By SARAH VEENSTRA
What will it take to make you smile? It’s a simple question that requires a simple answer: a happy memory.
Perhaps sometimes society forgets about how little they really need to be happy. Or at least for a smiling moment.
On Feb. 23, Conestoga College hosted the Smile Epidemic, an event solely dedicated to making the students of Conestoga smile by asking them to recall a memory that triggers a happy reaction.
“Student Life has been focusing on the value of a smile at Conestoga College since at least 2010,” said Laura Black, Student Life programmer for community initiatives at Conestoga College’s Doon campus and co-ordinator for the event. “The Smile Epidemic has been a meaningful event for our Respect Campaign, which is why we continue to host it once a year. The Smile Epidemic itself though is much bigger than just our college.”
The Smile Epidemic was founded by Brampton-born, Jim Moss. In 2009, the professional lacrosse player lost feeling in his hands and co-ordination in his legs and within the following 24 hours, Moss lost his ability to walk.

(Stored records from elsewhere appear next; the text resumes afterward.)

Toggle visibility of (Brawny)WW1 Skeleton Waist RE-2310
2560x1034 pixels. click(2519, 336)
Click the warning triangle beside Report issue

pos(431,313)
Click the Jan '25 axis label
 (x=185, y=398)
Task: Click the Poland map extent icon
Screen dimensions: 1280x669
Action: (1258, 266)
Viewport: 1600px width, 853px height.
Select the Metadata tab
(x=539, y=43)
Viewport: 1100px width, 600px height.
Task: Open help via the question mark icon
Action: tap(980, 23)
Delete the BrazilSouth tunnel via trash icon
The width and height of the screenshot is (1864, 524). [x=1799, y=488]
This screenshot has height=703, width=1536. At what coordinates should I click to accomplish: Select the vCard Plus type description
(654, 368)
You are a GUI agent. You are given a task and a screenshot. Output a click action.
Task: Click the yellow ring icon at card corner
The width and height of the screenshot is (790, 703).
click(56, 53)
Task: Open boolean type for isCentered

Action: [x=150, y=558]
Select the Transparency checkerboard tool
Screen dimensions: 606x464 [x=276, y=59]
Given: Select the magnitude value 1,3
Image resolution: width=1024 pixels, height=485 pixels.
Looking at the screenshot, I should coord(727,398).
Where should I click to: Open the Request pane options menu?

Doctors at a hospital in California diagnosed Moss with a rare autoimmune disorder called Guillain-Barre syndrome that forced him to relearn how to walk.
Refusing to look at the dark side, Moss embraced the light, starting a blog that looked at the positives in his life. In six weeks, Moss was up and walking with the aid of two arm canes, a win that his doctors attributed to his positive attitude.
Currently holding a PhD in social psychology from Wilfrid Laurier University, Moss started the Smile Epidemic in order to get everyone else to look at the positives in their own lives.
“February can be a difficult time of year,” said Black. “Midterms, dreary winter weather and compounding stressors. We use the Smile Epidemic as a way to keep people energized following their winter semester break and to build community on campus. It’s easy to feel isolated with all our troubles. It’s easy to focus on the negative aspects of our lives and this is a way to bring light to the positive aspects that we may not think about as much.”
The event provided awareness of the benefits of smiling, positivity and gratitude that have been scientifically researched.
“It was an all-day event,” said Kelly Annets, a Respect intern for Student Life and second-year recreation and leisure student. “However, if a student would like to spread positivity and smiles another day, we are more than happy to support any ideas. Participating in the event last year was so fun. I found it uplifting, and engaging other students gave me a sense of belonging and appreciation for the littler things in life.”
So what makes Black smile?
“My happiest memory was the day I was married last year and I smiled ear-to-ear for 24 hours straight, knowing that I was surrounded by true love,” said Black. “Smiling was not always so easy for me. Personally, I experience clinical depression and faking a smile has become a routine while I try to uphold my bubbly self. Eventually though, your cheeks start to hurt and fake smiles fade. Real smiles became my goal in life. I would surround myself with others who expressed joy and took care of myself by acknowledging that I don’t always have to be happy. Being in a dark place made the smiles seem so far away but it made me value them so much more. I’m now in a much better place and I’m so grateful everyday for the real smile I can now share with others in hopes that their smile will come easier too.”
It’s time to ask yourself, what will make you smile today?